[START Supplied data]

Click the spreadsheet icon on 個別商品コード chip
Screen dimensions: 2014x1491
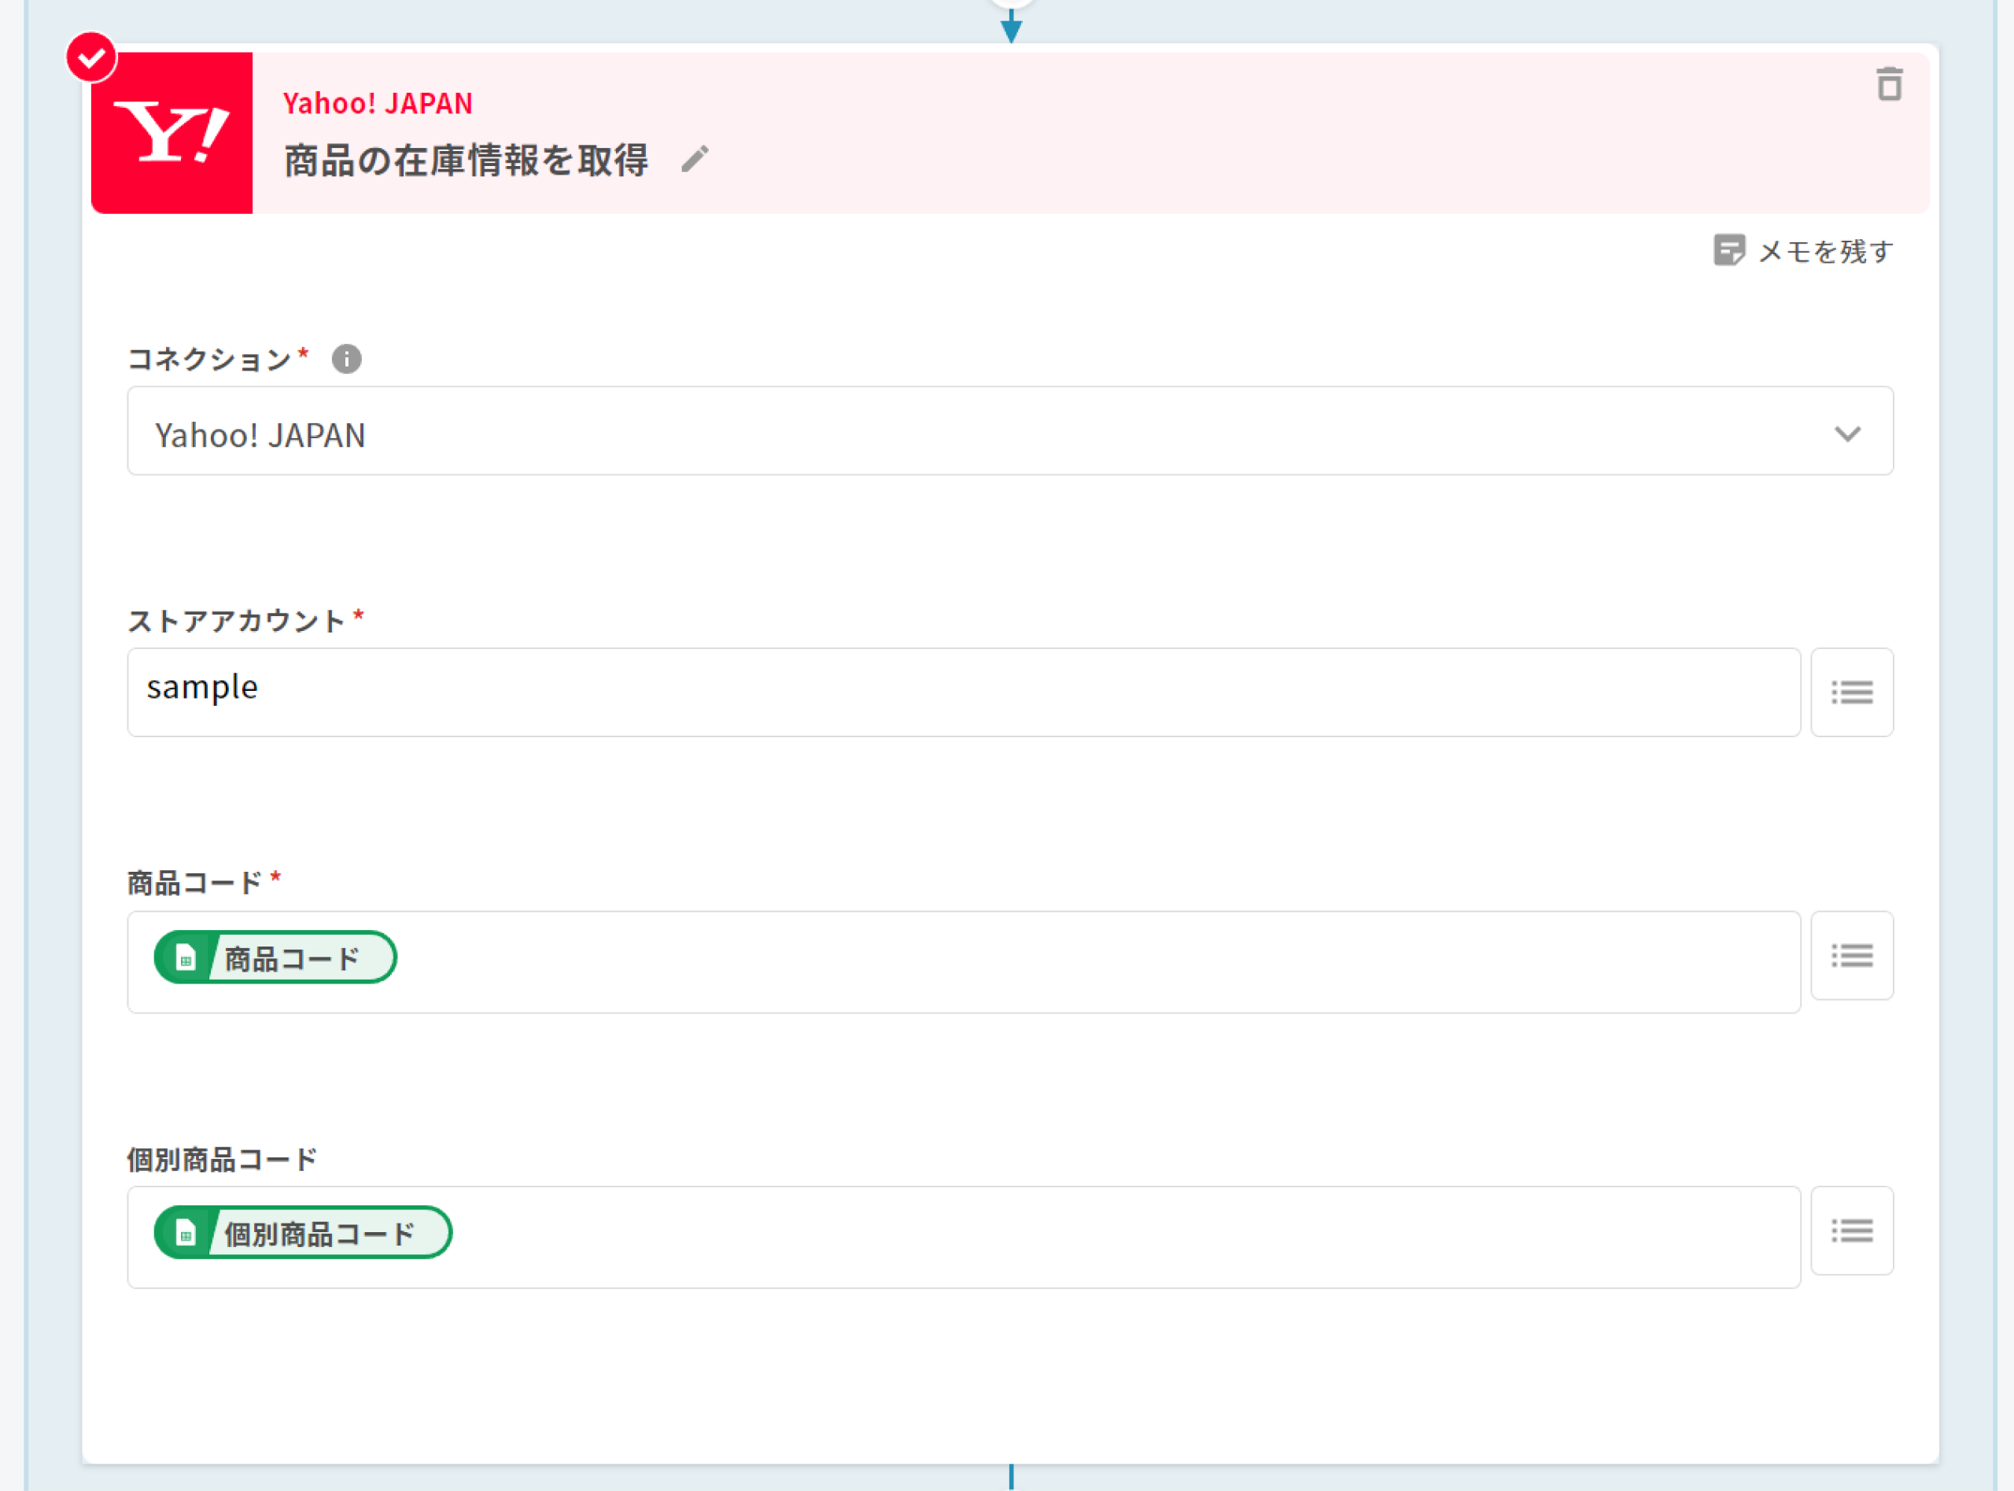pyautogui.click(x=185, y=1233)
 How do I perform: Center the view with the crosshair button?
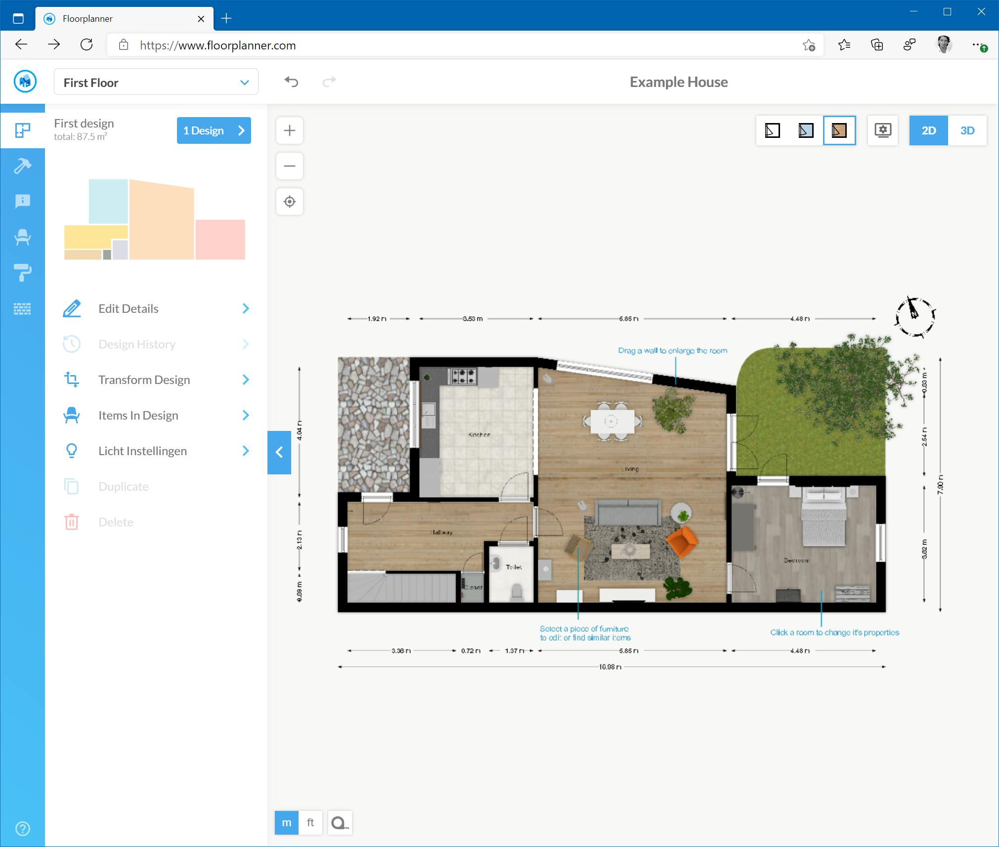point(290,202)
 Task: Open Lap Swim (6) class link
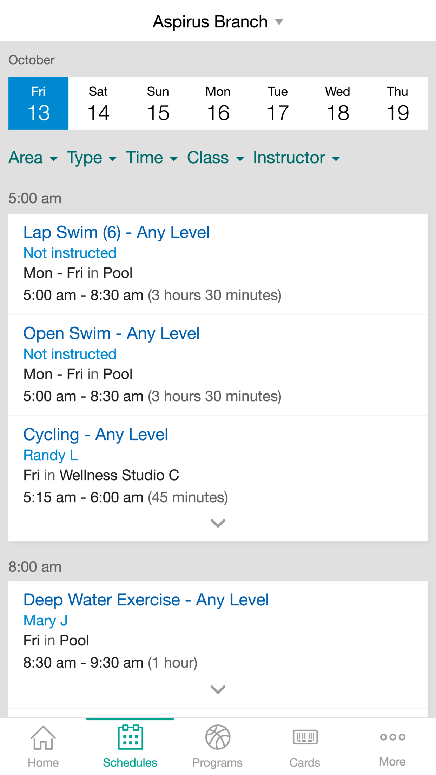click(116, 232)

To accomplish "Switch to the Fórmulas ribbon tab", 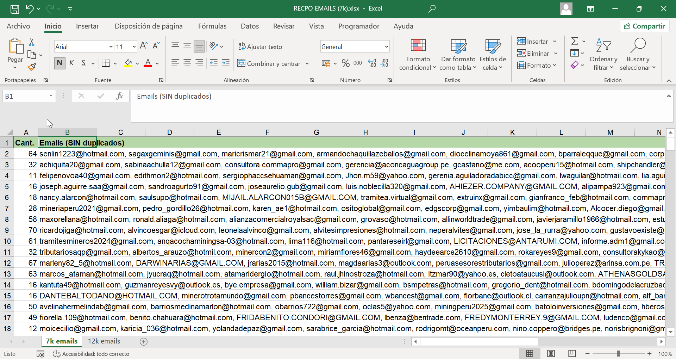I will click(212, 26).
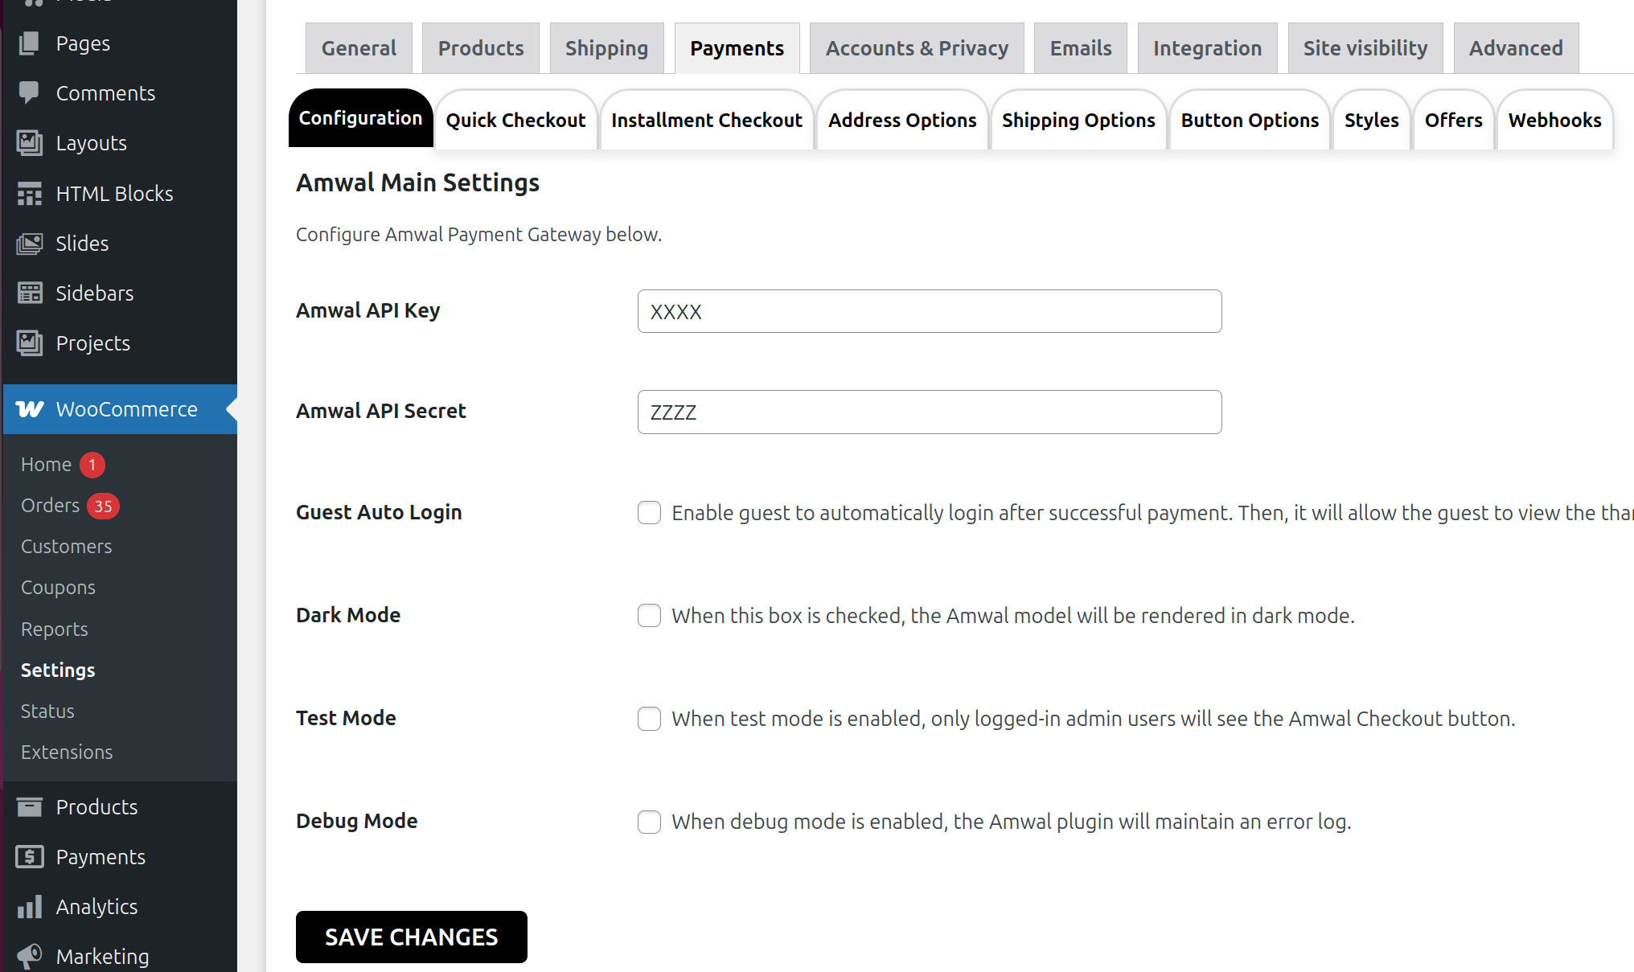Toggle the Dark Mode checkbox

coord(649,616)
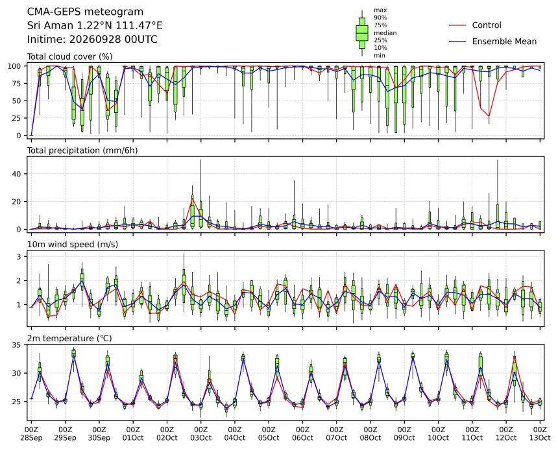This screenshot has width=558, height=449.
Task: Click the Sri Aman coordinates text
Action: (x=95, y=25)
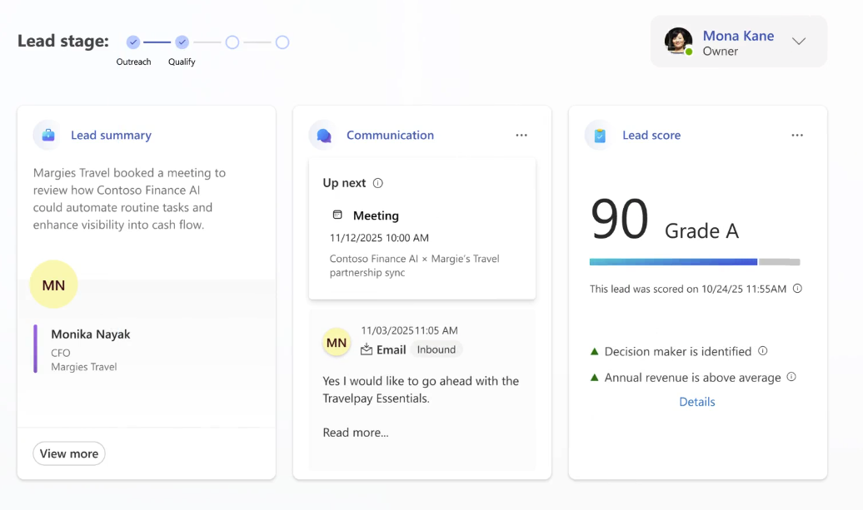Viewport: 863px width, 510px height.
Task: Select the third unfilled lead stage circle
Action: (x=232, y=42)
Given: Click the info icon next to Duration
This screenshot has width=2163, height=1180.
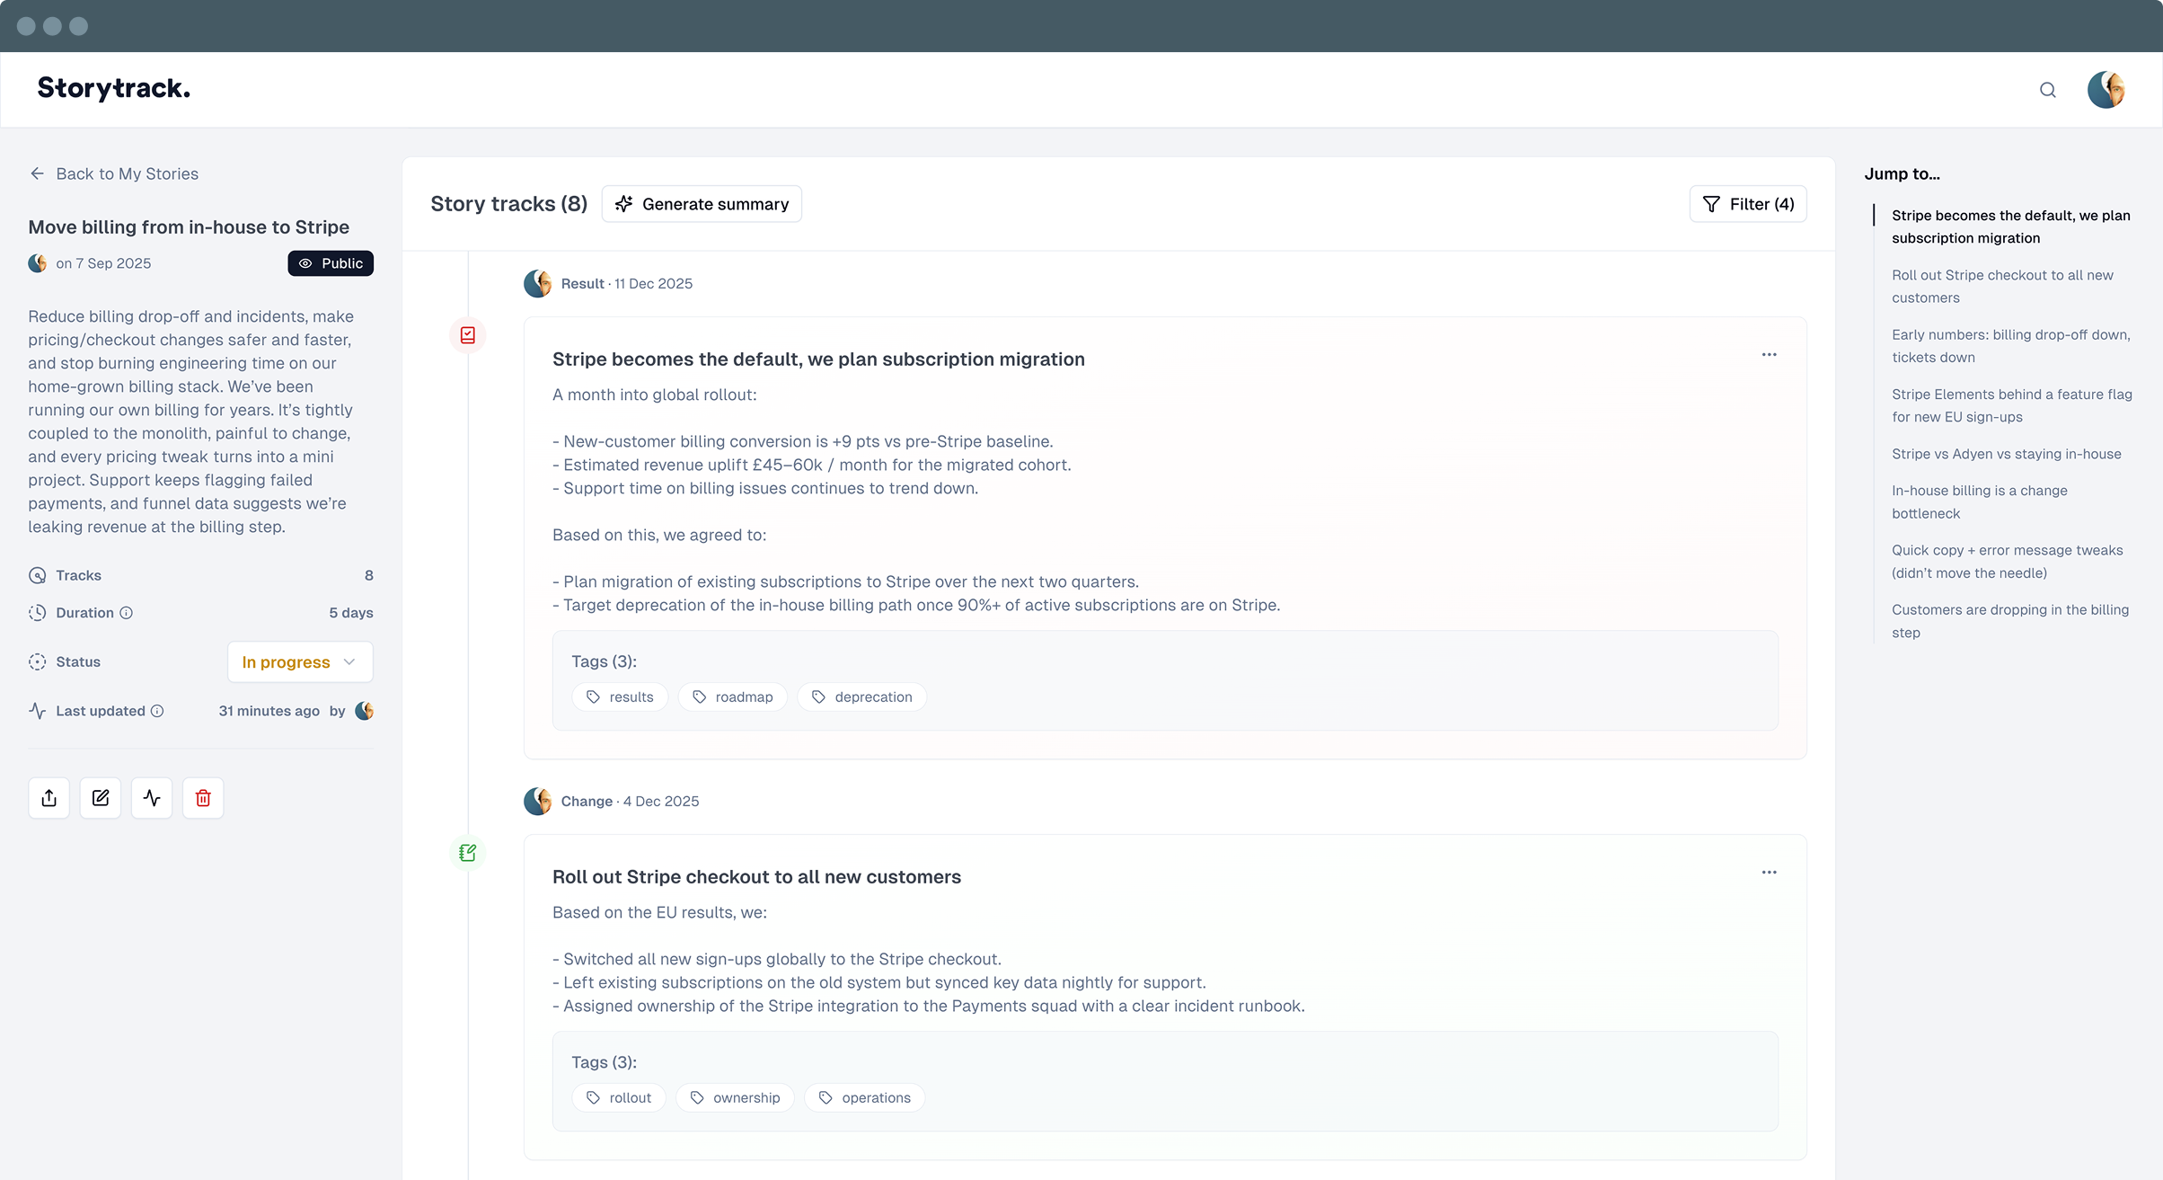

[END Supplied data]

» Exercise prompt:
Rewrite the entries from the line containing "Given: Click the info icon next to Duration" through the end of the entries, replacing "Duration" with "Length" and keeping everything else unchanged. Leave out the pictures.

» Task response:
Given: Click the info icon next to Length
This screenshot has width=2163, height=1180.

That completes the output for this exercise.